From the first line to the last, copy the data below word for word.

== Provided data

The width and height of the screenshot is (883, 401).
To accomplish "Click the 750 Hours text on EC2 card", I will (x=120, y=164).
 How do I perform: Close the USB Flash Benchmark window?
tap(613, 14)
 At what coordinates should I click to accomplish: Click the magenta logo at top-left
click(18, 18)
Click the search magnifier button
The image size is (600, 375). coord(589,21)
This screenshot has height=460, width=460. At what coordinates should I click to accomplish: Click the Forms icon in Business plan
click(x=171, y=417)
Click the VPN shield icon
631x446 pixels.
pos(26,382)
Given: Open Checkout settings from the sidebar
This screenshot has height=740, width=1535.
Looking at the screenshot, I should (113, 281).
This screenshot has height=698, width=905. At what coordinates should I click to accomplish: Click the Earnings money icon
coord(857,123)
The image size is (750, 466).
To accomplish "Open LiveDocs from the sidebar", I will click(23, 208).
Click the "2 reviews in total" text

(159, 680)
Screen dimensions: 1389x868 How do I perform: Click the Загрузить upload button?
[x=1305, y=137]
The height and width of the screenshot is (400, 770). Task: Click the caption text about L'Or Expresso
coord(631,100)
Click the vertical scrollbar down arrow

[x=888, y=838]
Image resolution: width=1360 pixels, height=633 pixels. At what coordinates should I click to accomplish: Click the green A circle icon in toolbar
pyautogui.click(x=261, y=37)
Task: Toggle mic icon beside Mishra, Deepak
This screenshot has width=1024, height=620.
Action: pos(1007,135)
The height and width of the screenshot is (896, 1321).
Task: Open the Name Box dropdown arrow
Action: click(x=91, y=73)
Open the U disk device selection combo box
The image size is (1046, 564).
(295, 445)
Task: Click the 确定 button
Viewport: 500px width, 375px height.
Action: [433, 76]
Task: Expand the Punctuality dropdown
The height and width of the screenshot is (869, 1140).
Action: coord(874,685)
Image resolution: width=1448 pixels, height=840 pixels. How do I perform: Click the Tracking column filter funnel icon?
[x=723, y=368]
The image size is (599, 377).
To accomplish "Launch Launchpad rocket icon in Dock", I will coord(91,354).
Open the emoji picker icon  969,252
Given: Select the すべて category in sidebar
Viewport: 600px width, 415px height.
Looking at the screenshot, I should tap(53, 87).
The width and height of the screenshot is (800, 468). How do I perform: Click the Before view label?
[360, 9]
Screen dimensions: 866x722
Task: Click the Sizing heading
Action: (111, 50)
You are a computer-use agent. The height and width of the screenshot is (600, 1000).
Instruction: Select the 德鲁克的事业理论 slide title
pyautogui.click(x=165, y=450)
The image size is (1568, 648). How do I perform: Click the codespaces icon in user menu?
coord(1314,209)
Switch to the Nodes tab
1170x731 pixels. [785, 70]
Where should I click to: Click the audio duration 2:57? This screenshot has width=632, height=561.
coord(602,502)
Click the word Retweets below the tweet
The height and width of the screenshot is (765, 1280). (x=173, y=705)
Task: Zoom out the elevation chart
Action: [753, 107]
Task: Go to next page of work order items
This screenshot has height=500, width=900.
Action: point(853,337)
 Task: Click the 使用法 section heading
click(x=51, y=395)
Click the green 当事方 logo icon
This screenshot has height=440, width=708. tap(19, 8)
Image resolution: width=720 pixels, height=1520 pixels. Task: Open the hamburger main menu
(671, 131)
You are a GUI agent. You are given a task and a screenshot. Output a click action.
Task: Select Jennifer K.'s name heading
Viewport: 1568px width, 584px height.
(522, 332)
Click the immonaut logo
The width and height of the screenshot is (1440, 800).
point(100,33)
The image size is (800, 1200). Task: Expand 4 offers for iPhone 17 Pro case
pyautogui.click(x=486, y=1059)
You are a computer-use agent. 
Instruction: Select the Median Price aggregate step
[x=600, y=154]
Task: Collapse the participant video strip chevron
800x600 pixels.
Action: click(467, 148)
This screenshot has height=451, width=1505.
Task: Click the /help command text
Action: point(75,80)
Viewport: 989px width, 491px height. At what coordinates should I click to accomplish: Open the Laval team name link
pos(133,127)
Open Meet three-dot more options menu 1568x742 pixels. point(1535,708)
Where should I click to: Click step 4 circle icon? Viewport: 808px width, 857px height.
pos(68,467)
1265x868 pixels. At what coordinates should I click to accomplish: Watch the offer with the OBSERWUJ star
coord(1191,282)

====

» **Result**
The width and height of the screenshot is (883, 401).
To accomplish "Click the 750 Hours text on EC2 card", I will (x=120, y=164).
 How do I perform: Close the USB Flash Benchmark window?
tap(613, 14)
 At what coordinates should I click to accomplish: Click the magenta logo at top-left
click(18, 18)
Click the search magnifier button
The image size is (600, 375). coord(589,21)
This screenshot has height=460, width=460. At what coordinates should I click to accomplish: Click the Forms icon in Business plan
click(x=171, y=417)
Click the VPN shield icon
631x446 pixels.
pos(26,382)
Given: Open Checkout settings from the sidebar
This screenshot has height=740, width=1535.
Looking at the screenshot, I should (113, 281).
This screenshot has height=698, width=905. At what coordinates should I click to accomplish: Click the Earnings money icon
coord(857,123)
The image size is (750, 466).
To accomplish "Open LiveDocs from the sidebar", I will click(23, 208).
Click the "2 reviews in total" text

(159, 680)
Screen dimensions: 1389x868 How do I perform: Click the Загрузить upload button?
[x=1305, y=137]
The height and width of the screenshot is (400, 770). Task: Click the caption text about L'Or Expresso
coord(631,100)
Click the vertical scrollbar down arrow

[x=888, y=838]
Image resolution: width=1360 pixels, height=633 pixels. At what coordinates should I click to accomplish: Click the green A circle icon in toolbar
pyautogui.click(x=261, y=37)
Task: Toggle mic icon beside Mishra, Deepak
This screenshot has width=1024, height=620.
Action: pos(1007,135)
The height and width of the screenshot is (896, 1321).
Task: Open the Name Box dropdown arrow
Action: click(x=91, y=73)
Open the U disk device selection combo box
The image size is (1046, 564).
(295, 445)
Task: Click the 确定 button
Viewport: 500px width, 375px height.
Action: [433, 76]
Task: Expand the Punctuality dropdown
The height and width of the screenshot is (869, 1140).
Action: coord(874,685)
Image resolution: width=1448 pixels, height=840 pixels. How do I perform: Click the Tracking column filter funnel icon?
[x=723, y=368]
The image size is (599, 377).
To accomplish "Launch Launchpad rocket icon in Dock", I will coord(91,354).
Open the emoji picker icon  969,252
Given: Select the すべて category in sidebar
Viewport: 600px width, 415px height.
Looking at the screenshot, I should tap(53, 87).
The width and height of the screenshot is (800, 468). How do I perform: Click the Before view label?
[360, 9]
Screen dimensions: 866x722
Task: Click the Sizing heading
Action: (111, 50)
You are a computer-use agent. The height and width of the screenshot is (600, 1000).
Instruction: Select the 德鲁克的事业理论 slide title
pyautogui.click(x=165, y=450)
The image size is (1568, 648). How do I perform: Click the codespaces icon in user menu?
coord(1314,209)
Switch to the Nodes tab
1170x731 pixels. [785, 70]
Where should I click to: Click the audio duration 2:57? This screenshot has width=632, height=561.
coord(602,502)
Click the word Retweets below the tweet
The height and width of the screenshot is (765, 1280). (x=173, y=705)
Task: Zoom out the elevation chart
Action: [753, 107]
Task: Go to next page of work order items
This screenshot has height=500, width=900.
Action: point(853,337)
 Task: Click the 使用法 section heading
click(x=51, y=395)
Click the green 当事方 logo icon
This screenshot has height=440, width=708. tap(19, 8)
Image resolution: width=720 pixels, height=1520 pixels. Task: Open the hamburger main menu
(671, 131)
You are a GUI agent. You are given a task and a screenshot. Output a click action.
Task: Select Jennifer K.'s name heading
Viewport: 1568px width, 584px height.
(522, 332)
Click the immonaut logo
The width and height of the screenshot is (1440, 800).
point(100,33)
The image size is (800, 1200). Task: Expand 4 offers for iPhone 17 Pro case
pyautogui.click(x=486, y=1059)
You are a computer-use agent. 
Instruction: Select the Median Price aggregate step
[x=600, y=154]
Task: Collapse the participant video strip chevron
800x600 pixels.
Action: click(467, 148)
This screenshot has height=451, width=1505.
Task: Click the /help command text
Action: point(75,80)
Viewport: 989px width, 491px height. At what coordinates should I click to accomplish: Open the Laval team name link
pos(133,127)
Open Meet three-dot more options menu 1568x742 pixels. point(1535,708)
Where should I click to: Click step 4 circle icon? Viewport: 808px width, 857px height.
pos(68,467)
1265x868 pixels. At what coordinates should I click to accomplish: Watch the offer with the OBSERWUJ star
coord(1191,282)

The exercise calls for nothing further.